Synthesis, Properties, and Applications of Diazotrifluropropanoyl‐Containing Photoactive Analogs of Farnesyl Diphosphate Containing Modified Linkages for Enhanced Stability

Abstract

Photoactive analogs of farnesyl diphosphate (FPP) are useful probes in studies of enzymes that employ this molecule as a substrate. Here, we describe the preparation and properties of two new FPP analogs that contain diazotrifluoropropanoyl photophores linked to geranyl diphosphate via amide or ester linkages. The amide‐linked analog (3) was synthesized in ³²P‐labeled form from geraniol in seven steps. Experiments with Saccharomyces cerevisiae protein farnesyltransferase (ScPFTase) showed that 3 is an alternative substrate for the enzyme. Photolysis experiments with [³²P]3 demonstrate that this compound labels the β‐subunits of both farnesyltransferase and geranylgeranyltransferase (types 1 and 2). However, the amide‐linked probe 3 undergoes a rearrangement to a photochemically unreactive isomeric triazolone upon long term storage making it inconvenient to use.
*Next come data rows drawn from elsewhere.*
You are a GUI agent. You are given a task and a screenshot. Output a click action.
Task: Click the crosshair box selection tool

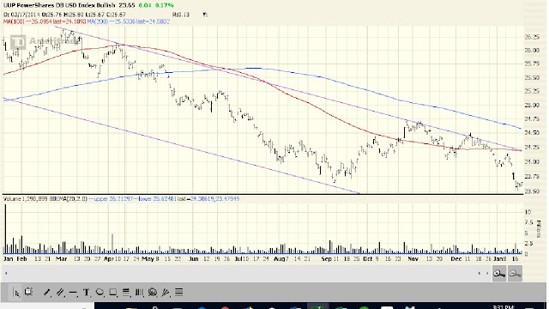[28, 292]
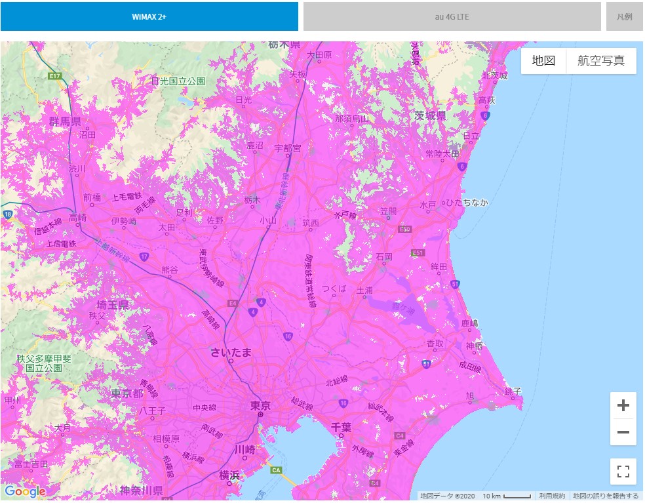
Task: Open the 凡例 legend tab
Action: [624, 16]
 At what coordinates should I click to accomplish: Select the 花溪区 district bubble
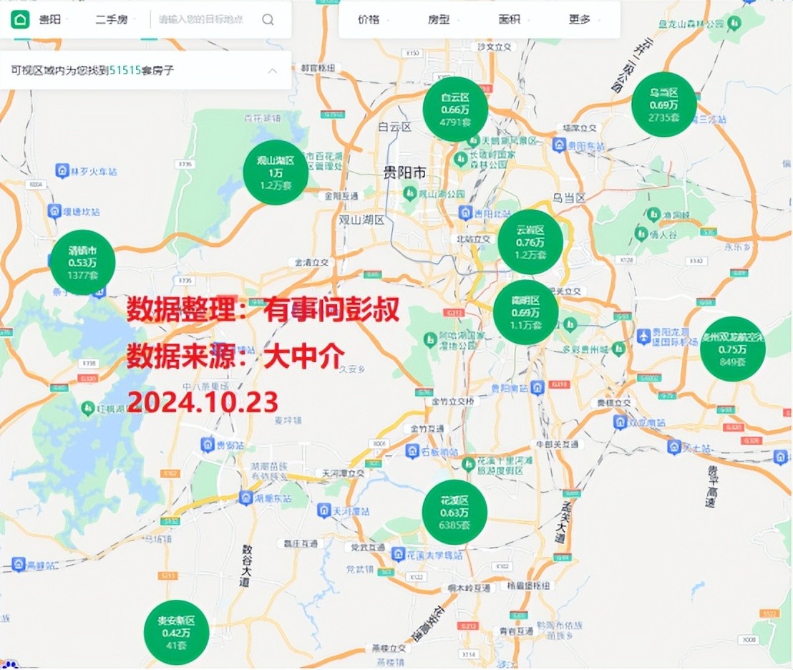454,512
To address this stability issue, the ester‐linked analog 4 was prepared in six steps from geraniol. Computational analysis and X‐ray crystallographic studies suggest that 4 binds to protein farnesyl transferase (PFTase) in a similar fashion as FPP. Compound 4 is also an alternative substrate for PFTase, and a ³²P‐labeled form selectively photocrosslinks the β‐subunit of ScPFTase as well as E. coli farnesyldiphosphate synthase and a germacrene‐producing sesquiterpene synthase from Nostoc sp. strain PCC7120 (a cyanobacterial source). Finally, nearly exclusive labeling of ScPFTase in crude E. coli extract was observed, suggesting that [³²P]4 manifests significant selectivity and should hence be useful for identifying novel FPP‐utilizing enzymes in crude protein preparations.